And, judges controlling attorneys through their licenses, not being complete idiots, invented the first rule of "attorney ethics" - prohibiting attorneys to, using their rights guaranteed by the 1st Amendment of the U.S. Constitution, criticize JUDGES OR JUDICIAL CANDIDATES.

Of course, the rule is not exactly that - the rule is prohibiting attorneys to "make false statements" about judges or judicial candidates.

But, the 1st Amendment protects such criticism, even if statements are false - which licensing judges do not care about, "canceling" attorneys left and right for such criticism.

Moreover, the judiciary has created several court or quasi-court systems - one for the poor, the other for the wealthy, a completely different system dealing with their own misconduct, and a system insulated from any laws usually used in civil or criminal proceedings, including form the U.S. Constitution where judges may take livelihood and licenses of attorneys for such criticism.

And where judges are interpreting criticism of attorneys of judges always as being false.  Naturally.

An attorney in Indiana counted, for example, in Pennsylvania, the percentage when judges considered criticism of themselves by attorneys as false and warranting discipline.  The percentage was 98%, nearly 100%!

And the result of this gagging of attorneys was - the Kids for Cash scandal, when attorneys knew for years that certain judges were packing children away to juvenile prisons in exchange for kickbacks, so that the private management of those prisons would get enough money to run prisons from the county - and kept silent.  Which resulted in a lot of grief for the children and 1 suicide of a child.

But, until now this scheme continues to exist throughout the country and in the State of New York, and will exist unless voters call upon their legislative representative to change it.  Which requires time, not enough time to prevent voting in Delaware County in 2020 to go according to the usual scheme, where attorneys are gagged and prohibited to give voters negative (even though truthful) information about judges and judicial candidates.

There is a reason why there was an ancient Roman rule prohibiting anybody to sit in judgment of their own cases.

And, there is a reason why regulator of any state licenses should be neutral impartial and have no self-interest in the regulation.

Not in the world of the judiciary and attorneys regulated by the judiciary.

As I said above, the first and main rule that the state regulator (judiciary) invented in regulation of licenses of attorneys (the main and best witnesses of judicial misconduct as per Justice Shawrood as of 1880) was to gag that criticism of themselves by severe punishment of often lifetime prohibition to practice the lawyer's profession if he/she dares to EDUCATE VOTERS about negative features of a judge or judicial candidate.

» **Stored entries**

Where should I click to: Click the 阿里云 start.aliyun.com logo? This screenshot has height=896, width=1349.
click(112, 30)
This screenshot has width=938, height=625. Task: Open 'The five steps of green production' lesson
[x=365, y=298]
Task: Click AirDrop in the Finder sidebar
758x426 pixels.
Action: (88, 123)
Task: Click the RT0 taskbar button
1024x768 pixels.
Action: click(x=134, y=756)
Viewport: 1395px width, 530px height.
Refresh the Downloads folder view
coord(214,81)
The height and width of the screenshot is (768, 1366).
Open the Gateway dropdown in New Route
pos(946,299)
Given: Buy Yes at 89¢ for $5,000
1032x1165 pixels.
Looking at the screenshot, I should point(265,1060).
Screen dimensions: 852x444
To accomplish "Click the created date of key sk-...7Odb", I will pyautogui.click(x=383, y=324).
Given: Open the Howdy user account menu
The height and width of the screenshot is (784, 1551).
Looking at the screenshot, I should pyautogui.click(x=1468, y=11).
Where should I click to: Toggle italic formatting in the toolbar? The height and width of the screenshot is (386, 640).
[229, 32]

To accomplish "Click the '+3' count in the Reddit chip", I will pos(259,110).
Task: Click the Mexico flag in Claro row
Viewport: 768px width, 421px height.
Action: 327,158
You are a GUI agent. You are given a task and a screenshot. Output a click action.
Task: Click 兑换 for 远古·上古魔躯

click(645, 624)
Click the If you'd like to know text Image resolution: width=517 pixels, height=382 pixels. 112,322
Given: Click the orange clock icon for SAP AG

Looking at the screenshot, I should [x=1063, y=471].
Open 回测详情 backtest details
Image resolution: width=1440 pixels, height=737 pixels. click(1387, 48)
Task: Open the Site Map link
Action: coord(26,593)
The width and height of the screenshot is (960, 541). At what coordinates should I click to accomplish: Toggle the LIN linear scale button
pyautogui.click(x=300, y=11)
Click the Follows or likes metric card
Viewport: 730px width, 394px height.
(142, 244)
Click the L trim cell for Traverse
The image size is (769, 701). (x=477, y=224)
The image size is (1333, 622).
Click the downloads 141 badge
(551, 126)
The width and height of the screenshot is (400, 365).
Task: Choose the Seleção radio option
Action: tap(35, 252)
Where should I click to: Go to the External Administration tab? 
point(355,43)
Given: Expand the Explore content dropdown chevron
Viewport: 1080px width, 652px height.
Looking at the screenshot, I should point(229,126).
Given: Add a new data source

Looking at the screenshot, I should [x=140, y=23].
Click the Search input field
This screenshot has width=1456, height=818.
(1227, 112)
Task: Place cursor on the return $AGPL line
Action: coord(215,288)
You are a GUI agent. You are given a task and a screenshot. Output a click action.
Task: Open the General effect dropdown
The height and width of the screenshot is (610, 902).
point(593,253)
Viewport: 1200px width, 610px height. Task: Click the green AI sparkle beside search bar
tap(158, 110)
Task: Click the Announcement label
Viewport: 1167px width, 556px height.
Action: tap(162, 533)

» **Problem A**
Summarize the passage in two sentences.
» **Problem B**
Repeat the passage word for word between "And where judges" and "98%, nearly 100%!", inclusive.
The records have no connection to the passage.

» **Worked solution A**
The passage argues that judges, who control attorneys' licenses, created an ethics rule barring attorneys from making false statements about judges or judicial candidates, and that they use it to punish criticism the 1st Amendment protects, often with a lifetime ban from practicing law. It points to the Kids for Cash scandal as a result of this gagging and says the scheme continues throughout the country and in New York unless voters call on their legislative representatives to change it.

» **Worked solution B**
And where judges are interpreting criticism of attorneys of judges always as being false.  Naturally.

An attorney in Indiana counted, for example, in Pennsylvania, the percentage when judges considered criticism of themselves by attorneys as false and warranting discipline.  The percentage was 98%, nearly 100%!